O governo do tenebroso Temer também liberou a terceirização em todas as atividades. A contrarreforma trabalhista foi um retrocesso nas relações capital e trabalho, com evidentes prejuízos aos trabalhadores. A força da classe trabalhadora está na sua união, e não na sua divisão.

ABCP – A hegemonia da nova ordem econômica internacional transforma o trabalho numa mercadoria a ser regida unicamente pelas forças do mercado, visão percebida como uma demolição da sociedade por Polanyi (2021).
Ricardo Antunes –
Estamos vivendo o período mais destrutivo da história do capitalismo. Se deixarmos o capitalismo fazer o que ele quer, com mais algoritmos, inteligência artificial, robôs, máquinas automatizadas e retirando direitos do trabalho, vamos regredir a formas de exploração, expropriação e espoliação do trabalho típicas do século XIX.
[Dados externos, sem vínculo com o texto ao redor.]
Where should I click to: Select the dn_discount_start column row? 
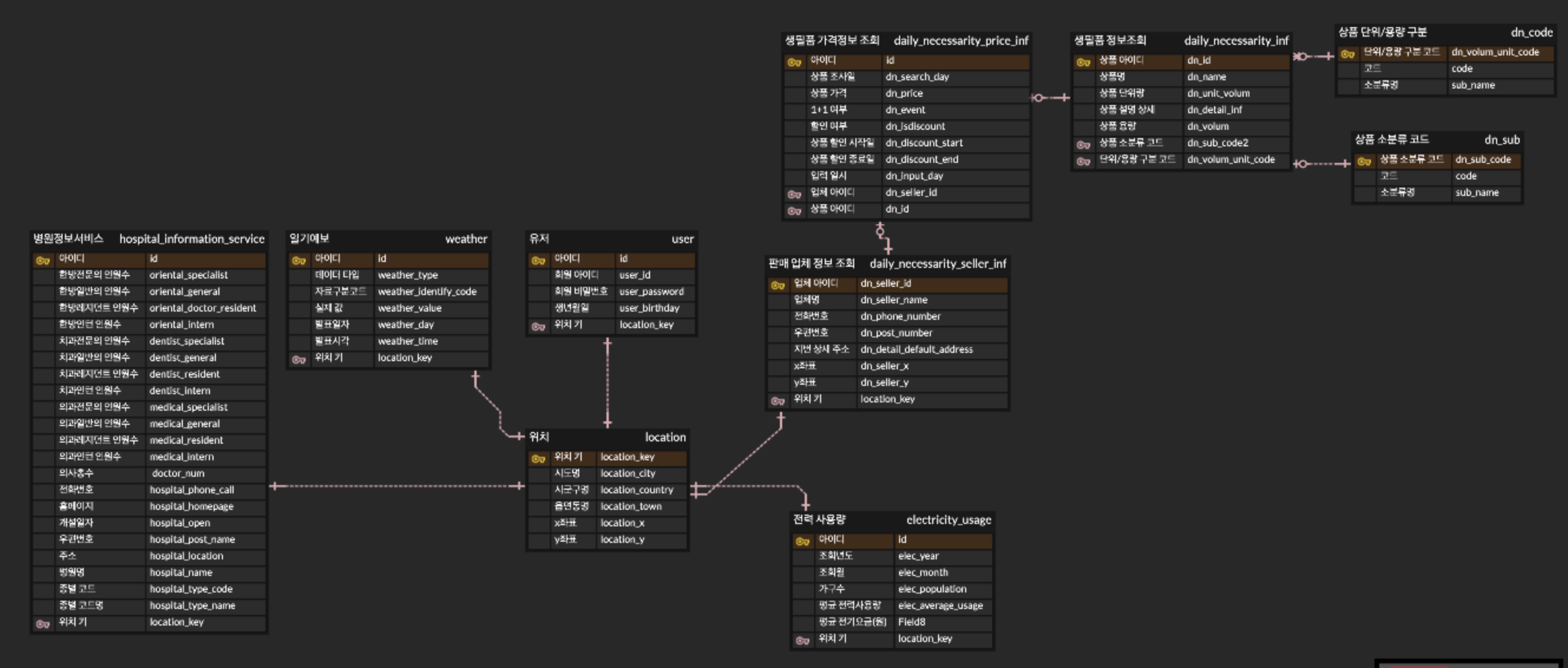click(924, 143)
ABCP – O que a história do Primeiro de Maio pode nos ensinar em 2025?
Ricardo Antunes –
Primeiro, que só com organização, união e luta a classe trabalhadora poderá se defender. Em 1886, nos Estados Unidos, foi a luta unificada, coesa, coletiva que fez com que a jornada de oito horas diárias fosse conquistada. Atenção, no início do modo de produção capitalista, as jornadas passavam de 14, 16 e 18 horas por dia. Foi preciso a luta de um século ou mais para termos uma jornada de oito horas.

Mas hoje o capitalismo quer que trabalhemos mais e sem direitos. A luta contra a jornada 6x1 é vital. É desumano trabalhar seis dias por semana, oito horas por cinco dias e mais quatros horas no sexto dia, o que totaliza 44 horas ou até mais por semana. E apenas um dia de descanso. Não há vida familiar e social para centenas de milhares de pessoas em todo o Brasil. Pais que não veem os filhos. Casais que não dialogam. Jovens que não conseguem estudar.

A luta pela redução da jornada de trabalho, a 4 por 3, é muito importante. Ela não vai causar desemprego, como dizem os empresários. É mais uma mentira empresarial. Ao invés de termos milhares de trabalhadores com jornadas diárias de 12, 14 ou até 16 horas, como no caso dos entregadores, termos jornadas menores, isso significa criar vagas para aqueles que estão desempregados.

O Primeiro de Maio nos ensina que temos de lutar. Hoje, a luta, primeiro, é pela jornada de trabalho 4x3 contra a nefasta 6x1. E segundo, muitos entregadores e motoristas de aplicativos trabalham sete dias por semana, é 7 por zero, não tem um dia de descanso. É um crime! E isso só se reverte com luta, como o Primeiro de Maio de 1886 e de tantas outras lutas.

Terceiro, nenhum trabalho sem direitos dignos e de verdade. A classe trabalhadora não pode aceitar a destruição dos seus direitos entrando na balela do empreendedorismo e de mentiras assemelhadas, cujo objetivo é aumentar o lucro e a exploração do trabalho.

Esses são os ensinamentos que devemos ter sobre o Primeiro de Maio. Nunca esquecendo que a força da classe trabalhadora não está no indivíduo isolado, mas na sua força coletiva.